# WHAT YOU WILL DO:
Please return the whole listing word for word.

▬▬▬▬▬▬▬▬▬▬

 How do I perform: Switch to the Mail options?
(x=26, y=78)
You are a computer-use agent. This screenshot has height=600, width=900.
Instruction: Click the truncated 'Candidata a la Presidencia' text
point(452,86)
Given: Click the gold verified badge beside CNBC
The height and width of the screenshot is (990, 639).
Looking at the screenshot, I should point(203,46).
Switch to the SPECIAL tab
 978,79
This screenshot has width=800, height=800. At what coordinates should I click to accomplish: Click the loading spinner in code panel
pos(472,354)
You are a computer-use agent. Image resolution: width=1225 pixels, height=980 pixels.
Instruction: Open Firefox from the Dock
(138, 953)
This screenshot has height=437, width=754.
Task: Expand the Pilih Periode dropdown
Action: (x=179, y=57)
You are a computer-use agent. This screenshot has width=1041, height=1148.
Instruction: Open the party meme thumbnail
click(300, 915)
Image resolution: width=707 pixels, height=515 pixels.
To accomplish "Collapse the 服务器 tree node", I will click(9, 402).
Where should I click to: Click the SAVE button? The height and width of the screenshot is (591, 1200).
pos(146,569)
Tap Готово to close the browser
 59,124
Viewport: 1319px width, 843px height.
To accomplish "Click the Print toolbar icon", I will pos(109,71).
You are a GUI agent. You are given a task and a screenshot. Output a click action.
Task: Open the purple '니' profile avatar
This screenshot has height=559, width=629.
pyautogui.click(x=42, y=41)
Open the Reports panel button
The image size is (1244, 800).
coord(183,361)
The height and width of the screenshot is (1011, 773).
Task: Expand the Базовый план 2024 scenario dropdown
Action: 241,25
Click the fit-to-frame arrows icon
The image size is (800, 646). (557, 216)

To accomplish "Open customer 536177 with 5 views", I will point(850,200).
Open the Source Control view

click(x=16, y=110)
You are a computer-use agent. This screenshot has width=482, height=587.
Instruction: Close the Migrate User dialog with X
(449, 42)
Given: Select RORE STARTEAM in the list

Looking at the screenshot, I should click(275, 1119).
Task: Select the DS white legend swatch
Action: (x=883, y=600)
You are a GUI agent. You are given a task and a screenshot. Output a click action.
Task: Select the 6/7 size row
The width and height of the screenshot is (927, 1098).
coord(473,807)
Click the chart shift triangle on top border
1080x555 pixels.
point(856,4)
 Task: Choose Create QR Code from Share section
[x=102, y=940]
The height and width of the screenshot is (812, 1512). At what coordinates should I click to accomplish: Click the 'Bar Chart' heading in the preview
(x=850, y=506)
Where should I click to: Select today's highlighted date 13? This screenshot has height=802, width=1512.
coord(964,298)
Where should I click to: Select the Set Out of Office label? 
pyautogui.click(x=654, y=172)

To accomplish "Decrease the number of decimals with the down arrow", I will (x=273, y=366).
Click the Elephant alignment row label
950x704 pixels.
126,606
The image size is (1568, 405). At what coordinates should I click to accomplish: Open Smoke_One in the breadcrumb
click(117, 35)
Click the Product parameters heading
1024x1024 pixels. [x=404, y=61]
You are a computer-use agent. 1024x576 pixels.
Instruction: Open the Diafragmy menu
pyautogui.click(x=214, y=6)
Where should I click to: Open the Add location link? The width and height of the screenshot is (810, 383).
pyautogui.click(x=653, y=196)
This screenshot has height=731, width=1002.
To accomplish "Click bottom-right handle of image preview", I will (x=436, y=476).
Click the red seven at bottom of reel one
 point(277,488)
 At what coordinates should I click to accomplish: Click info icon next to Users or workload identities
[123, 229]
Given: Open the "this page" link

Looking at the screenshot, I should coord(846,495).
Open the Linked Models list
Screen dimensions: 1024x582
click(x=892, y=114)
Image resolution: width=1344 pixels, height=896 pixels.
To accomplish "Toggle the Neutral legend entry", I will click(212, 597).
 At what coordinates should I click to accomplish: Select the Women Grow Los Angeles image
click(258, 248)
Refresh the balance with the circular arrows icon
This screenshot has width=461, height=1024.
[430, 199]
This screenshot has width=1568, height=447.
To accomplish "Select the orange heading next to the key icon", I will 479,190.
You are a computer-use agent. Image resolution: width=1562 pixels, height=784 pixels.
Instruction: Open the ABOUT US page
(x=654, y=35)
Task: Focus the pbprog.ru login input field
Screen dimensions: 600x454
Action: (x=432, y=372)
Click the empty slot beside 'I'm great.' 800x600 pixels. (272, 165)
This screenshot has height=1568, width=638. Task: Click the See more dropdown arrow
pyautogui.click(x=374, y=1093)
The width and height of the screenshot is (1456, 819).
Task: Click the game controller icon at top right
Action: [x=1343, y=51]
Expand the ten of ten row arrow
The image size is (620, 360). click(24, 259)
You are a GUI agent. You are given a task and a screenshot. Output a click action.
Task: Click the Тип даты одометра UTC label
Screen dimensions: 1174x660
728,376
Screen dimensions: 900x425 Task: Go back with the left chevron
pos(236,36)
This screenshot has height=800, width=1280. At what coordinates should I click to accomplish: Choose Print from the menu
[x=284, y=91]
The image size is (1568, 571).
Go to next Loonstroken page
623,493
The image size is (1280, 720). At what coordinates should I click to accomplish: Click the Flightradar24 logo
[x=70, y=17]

▬▬▬▬▬▬▬▬▬▬

# SOLVED PROBLEM:
 How do I perform: Switch to the Mail options?
(x=26, y=78)
You are a computer-use agent. This screenshot has height=600, width=900.
Instruction: Click the truncated 'Candidata a la Presidencia' text
point(452,86)
Given: Click the gold verified badge beside CNBC
The height and width of the screenshot is (990, 639).
Looking at the screenshot, I should point(203,46).
Switch to the SPECIAL tab
 978,79
This screenshot has width=800, height=800. At what coordinates should I click to accomplish: Click the loading spinner in code panel
pos(472,354)
You are a computer-use agent. Image resolution: width=1225 pixels, height=980 pixels.
Instruction: Open Firefox from the Dock
(138, 953)
This screenshot has height=437, width=754.
Task: Expand the Pilih Periode dropdown
Action: (x=179, y=57)
You are a computer-use agent. This screenshot has width=1041, height=1148.
Instruction: Open the party meme thumbnail
click(300, 915)
Image resolution: width=707 pixels, height=515 pixels.
To accomplish "Collapse the 服务器 tree node", I will click(9, 402).
Where should I click to: Click the SAVE button? The height and width of the screenshot is (591, 1200).
pos(146,569)
Tap Готово to close the browser
 59,124
Viewport: 1319px width, 843px height.
To accomplish "Click the Print toolbar icon", I will pos(109,71).
You are a GUI agent. You are given a task and a screenshot. Output a click action.
Task: Open the purple '니' profile avatar
This screenshot has height=559, width=629.
pyautogui.click(x=42, y=41)
Open the Reports panel button
The image size is (1244, 800).
coord(183,361)
The height and width of the screenshot is (1011, 773).
Task: Expand the Базовый план 2024 scenario dropdown
Action: 241,25
Click the fit-to-frame arrows icon
The image size is (800, 646). (557, 216)

To accomplish "Open customer 536177 with 5 views", I will point(850,200).
Open the Source Control view

click(x=16, y=110)
You are a computer-use agent. This screenshot has width=482, height=587.
Instruction: Close the Migrate User dialog with X
(449, 42)
Given: Select RORE STARTEAM in the list

Looking at the screenshot, I should click(275, 1119).
Task: Select the DS white legend swatch
Action: (x=883, y=600)
You are a GUI agent. You are given a task and a screenshot. Output a click action.
Task: Select the 6/7 size row
The width and height of the screenshot is (927, 1098).
coord(473,807)
Click the chart shift triangle on top border
1080x555 pixels.
point(856,4)
 Task: Choose Create QR Code from Share section
[x=102, y=940]
The height and width of the screenshot is (812, 1512). At what coordinates should I click to accomplish: Click the 'Bar Chart' heading in the preview
(x=850, y=506)
Where should I click to: Select today's highlighted date 13? This screenshot has height=802, width=1512.
coord(964,298)
Where should I click to: Select the Set Out of Office label? 
pyautogui.click(x=654, y=172)

To accomplish "Decrease the number of decimals with the down arrow", I will (x=273, y=366).
Click the Elephant alignment row label
950x704 pixels.
126,606
The image size is (1568, 405). At what coordinates should I click to accomplish: Open Smoke_One in the breadcrumb
click(117, 35)
Click the Product parameters heading
1024x1024 pixels. [x=404, y=61]
You are a computer-use agent. 1024x576 pixels.
Instruction: Open the Diafragmy menu
pyautogui.click(x=214, y=6)
Where should I click to: Open the Add location link? The width and height of the screenshot is (810, 383).
pyautogui.click(x=653, y=196)
This screenshot has height=731, width=1002.
To accomplish "Click bottom-right handle of image preview", I will (x=436, y=476).
Click the red seven at bottom of reel one
 point(277,488)
 At what coordinates should I click to accomplish: Click info icon next to Users or workload identities
[123, 229]
Given: Open the "this page" link

Looking at the screenshot, I should coord(846,495).
Open the Linked Models list
Screen dimensions: 1024x582
click(x=892, y=114)
Image resolution: width=1344 pixels, height=896 pixels.
To accomplish "Toggle the Neutral legend entry", I will click(212, 597).
 At what coordinates should I click to accomplish: Select the Women Grow Los Angeles image
click(258, 248)
Refresh the balance with the circular arrows icon
This screenshot has width=461, height=1024.
[430, 199]
This screenshot has width=1568, height=447.
To accomplish "Select the orange heading next to the key icon", I will 479,190.
You are a computer-use agent. Image resolution: width=1562 pixels, height=784 pixels.
Instruction: Open the ABOUT US page
(x=654, y=35)
Task: Focus the pbprog.ru login input field
Screen dimensions: 600x454
Action: (x=432, y=372)
Click the empty slot beside 'I'm great.' 800x600 pixels. (272, 165)
This screenshot has height=1568, width=638. Task: Click the See more dropdown arrow
pyautogui.click(x=374, y=1093)
The width and height of the screenshot is (1456, 819).
Task: Click the game controller icon at top right
Action: [x=1343, y=51]
Expand the ten of ten row arrow
The image size is (620, 360). click(24, 259)
You are a GUI agent. You are given a task and a screenshot. Output a click action.
Task: Click the Тип даты одометра UTC label
Screen dimensions: 1174x660
728,376
Screen dimensions: 900x425 Task: Go back with the left chevron
pos(236,36)
This screenshot has height=800, width=1280. At what coordinates should I click to accomplish: Choose Print from the menu
[x=284, y=91]
The image size is (1568, 571).
Go to next Loonstroken page
623,493
The image size is (1280, 720). At what coordinates should I click to accomplish: Click the Flightradar24 logo
[x=70, y=17]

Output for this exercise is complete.